__Work to be completed__.
Reproduce each record exactly, leaving nothing out.
[[ Entries shown open ]]
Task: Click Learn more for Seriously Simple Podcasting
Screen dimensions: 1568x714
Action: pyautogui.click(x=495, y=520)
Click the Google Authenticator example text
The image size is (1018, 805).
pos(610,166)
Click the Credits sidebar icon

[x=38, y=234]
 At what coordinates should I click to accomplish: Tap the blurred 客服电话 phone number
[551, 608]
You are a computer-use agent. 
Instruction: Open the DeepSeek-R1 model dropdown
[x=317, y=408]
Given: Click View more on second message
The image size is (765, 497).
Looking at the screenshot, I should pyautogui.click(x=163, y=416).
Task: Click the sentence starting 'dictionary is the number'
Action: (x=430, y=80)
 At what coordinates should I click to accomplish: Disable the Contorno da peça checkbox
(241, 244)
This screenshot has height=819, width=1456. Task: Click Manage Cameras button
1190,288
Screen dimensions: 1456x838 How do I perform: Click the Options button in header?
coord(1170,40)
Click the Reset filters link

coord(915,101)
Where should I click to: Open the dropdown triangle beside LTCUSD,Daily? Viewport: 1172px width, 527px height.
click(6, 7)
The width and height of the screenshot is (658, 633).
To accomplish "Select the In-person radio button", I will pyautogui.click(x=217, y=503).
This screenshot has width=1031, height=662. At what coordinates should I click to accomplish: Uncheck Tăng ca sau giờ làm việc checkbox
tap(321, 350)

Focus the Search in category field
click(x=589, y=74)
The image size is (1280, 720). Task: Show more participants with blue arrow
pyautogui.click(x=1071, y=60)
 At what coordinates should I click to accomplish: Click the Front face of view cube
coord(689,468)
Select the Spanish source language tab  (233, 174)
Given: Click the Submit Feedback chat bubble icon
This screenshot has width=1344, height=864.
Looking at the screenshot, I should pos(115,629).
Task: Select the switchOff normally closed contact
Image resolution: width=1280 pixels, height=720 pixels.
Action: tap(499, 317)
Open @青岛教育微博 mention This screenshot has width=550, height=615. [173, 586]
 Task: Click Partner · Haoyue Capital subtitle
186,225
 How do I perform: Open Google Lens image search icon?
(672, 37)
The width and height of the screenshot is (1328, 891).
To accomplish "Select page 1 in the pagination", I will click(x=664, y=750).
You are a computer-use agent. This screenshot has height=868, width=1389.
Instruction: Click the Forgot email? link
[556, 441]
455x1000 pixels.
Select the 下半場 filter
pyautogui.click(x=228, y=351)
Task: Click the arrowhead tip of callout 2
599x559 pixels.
[[ Entries shown closed ]]
__Result__.
Task: Click Learn more for Seriously Simple Podcasting
Screen dimensions: 1568x714
Action: pyautogui.click(x=495, y=520)
Click the Google Authenticator example text
The image size is (1018, 805).
pos(610,166)
Click the Credits sidebar icon

[x=38, y=234]
 At what coordinates should I click to accomplish: Tap the blurred 客服电话 phone number
[551, 608]
You are a computer-use agent. 
Instruction: Open the DeepSeek-R1 model dropdown
[x=317, y=408]
Given: Click View more on second message
The image size is (765, 497).
Looking at the screenshot, I should pyautogui.click(x=163, y=416).
Task: Click the sentence starting 'dictionary is the number'
Action: (x=430, y=80)
 At what coordinates should I click to accomplish: Disable the Contorno da peça checkbox
(241, 244)
This screenshot has height=819, width=1456. Task: Click Manage Cameras button
1190,288
Screen dimensions: 1456x838 How do I perform: Click the Options button in header?
coord(1170,40)
Click the Reset filters link

coord(915,101)
Where should I click to: Open the dropdown triangle beside LTCUSD,Daily? Viewport: 1172px width, 527px height.
click(6, 7)
The width and height of the screenshot is (658, 633).
To accomplish "Select the In-person radio button", I will pyautogui.click(x=217, y=503).
This screenshot has width=1031, height=662. At what coordinates should I click to accomplish: Uncheck Tăng ca sau giờ làm việc checkbox
tap(321, 350)

Focus the Search in category field
click(x=589, y=74)
The image size is (1280, 720). Task: Show more participants with blue arrow
pyautogui.click(x=1071, y=60)
 At what coordinates should I click to accomplish: Click the Front face of view cube
coord(689,468)
Select the Spanish source language tab  (233, 174)
Given: Click the Submit Feedback chat bubble icon
This screenshot has width=1344, height=864.
Looking at the screenshot, I should pos(115,629).
Task: Select the switchOff normally closed contact
Image resolution: width=1280 pixels, height=720 pixels.
Action: tap(499, 317)
Open @青岛教育微博 mention This screenshot has width=550, height=615. [173, 586]
 Task: Click Partner · Haoyue Capital subtitle
186,225
 How do I perform: Open Google Lens image search icon?
(672, 37)
The width and height of the screenshot is (1328, 891).
To accomplish "Select page 1 in the pagination", I will click(x=664, y=750).
You are a computer-use agent. This screenshot has height=868, width=1389.
Instruction: Click the Forgot email? link
[556, 441]
455x1000 pixels.
Select the 下半場 filter
pyautogui.click(x=228, y=351)
Task: Click the arrowhead tip of callout 2
599x559 pixels.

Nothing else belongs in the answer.